Tuesday, 11 November 2008

okay so i am sorry this has taken so long and i guess with moving into a new place i have had to let things settle a little... have now been in Bournemouth for 1 month and have not stopped much yet. I have been in london djing, at friends wedding and more and just feel like starting to think about this being my new home. It feels like i could be here a long time and that i have given up much to invest in this place even though i don't know it or many of it's people yet, but i feel drawn here and have a strong sense of purpose here.

i have had many thought over previous weeks and last week was on a conference about Community Transformation. this is a subject very close to my heart. It is really what i have been working toward my whole adult life and even childhood too. But the idea of the little difference i make or how big the worlds problems are are often so overwhelming i think.."whats the point`.

This conference was lead by Tearfund (Christian poverty charity) and Livability ( provider of care for adults). Firstly the conference modelled what it spoke of. i have never been in a bunch of people with so little pretence and so much openess. seemed like everyone, young or old, whatever background were on the same page.
The key speaker named Dave Andrews was a humble Australian guy with a larger than life personality. He basically said that we can change no one but ourselves.

He focused on the pain and depression people go through and said that our common problem is that we often look at the things we can not change rather than what we can. If we always look beyond our area of influence and concentrate on the areas for concern, we will always be depressed.
I think this is why i get so frustrated by the News a lot of the time. It just shows all the things that go wrong and very little of what people are actually doing about it.It makes me feel powerless. There are many things that people (not just Christians) all around the world are doing to help alleviate pain and suffering, but only a tiny amount is ever reported ... no wonder we/ i feel hopeless at times.

i am trying hard to start to focus on the moment (where God is with me, with us in hopelessness) and findout what I CAN do. Fortunatley there are bunch of people (did you know a bunch of banana's is 300 or so... i mean the bunch like 5-10) here who are really committed to the same thing. I think doing things together is much better. and if what Dave Andrews says is true and i can only change myself... If we as a group change ourselves then others will see that change and who knows maybe decide to change themselves...

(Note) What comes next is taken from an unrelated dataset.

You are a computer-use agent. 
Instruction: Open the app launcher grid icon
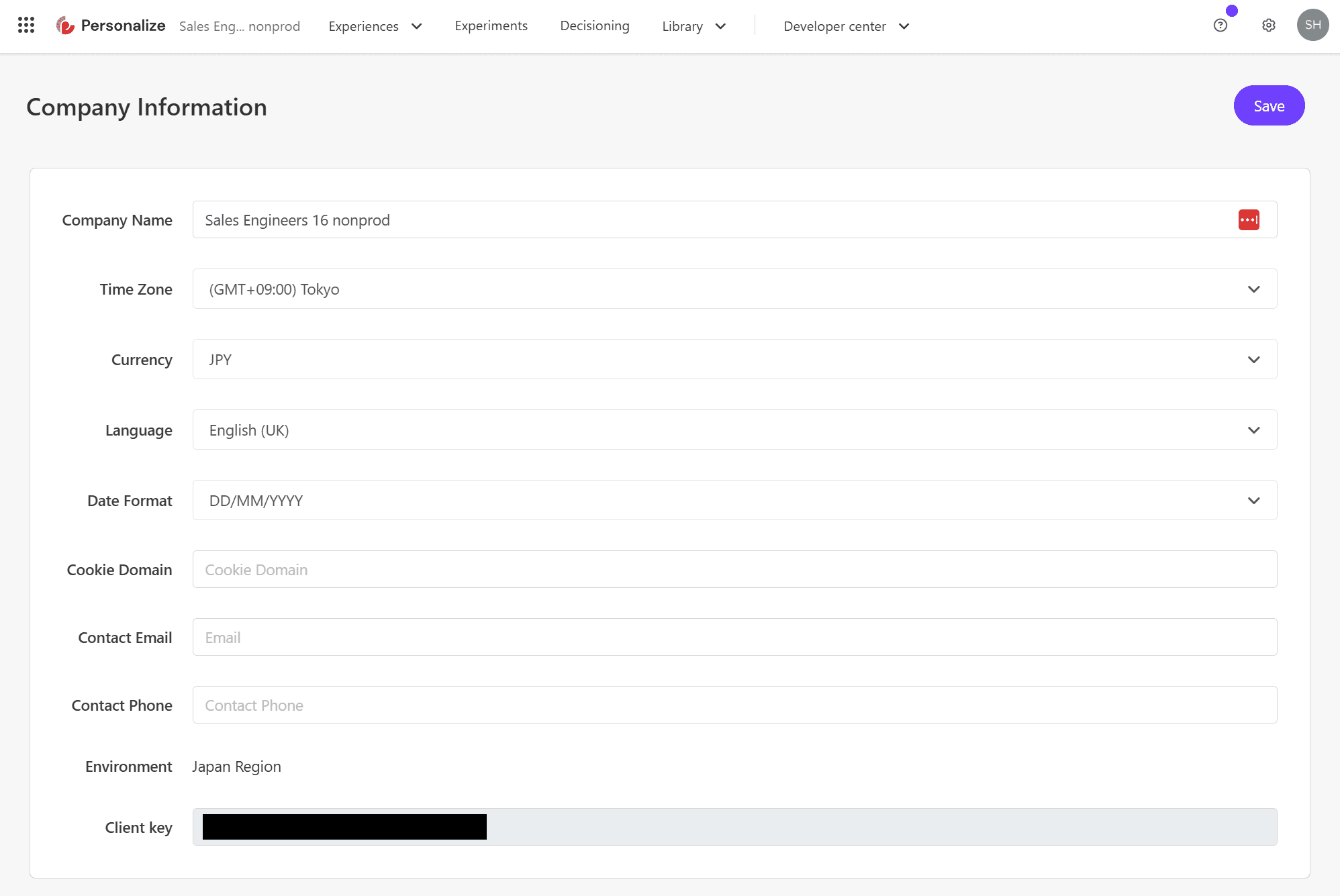pyautogui.click(x=26, y=26)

so this is a bit of where i am at right now... grappling with questions and not having the answers... i am still thankful and loking forward to the challenges ahead.

write again very soon!!!!


'The submission of individual independence to a higher force than our own, is the only way of ridding the world of evil. ' ANON

2 comments:

katrina said...

nice one on the insertion of random banana bunch fact! haha! i did not know this. AND, it was encouraging what you wrote, thanks. glad you're feeling sense of purpose there. maybe see u soon in brighton?

Brian said...

thanks michael, really helpful for how I am feeling right now. Trust you are well my friend?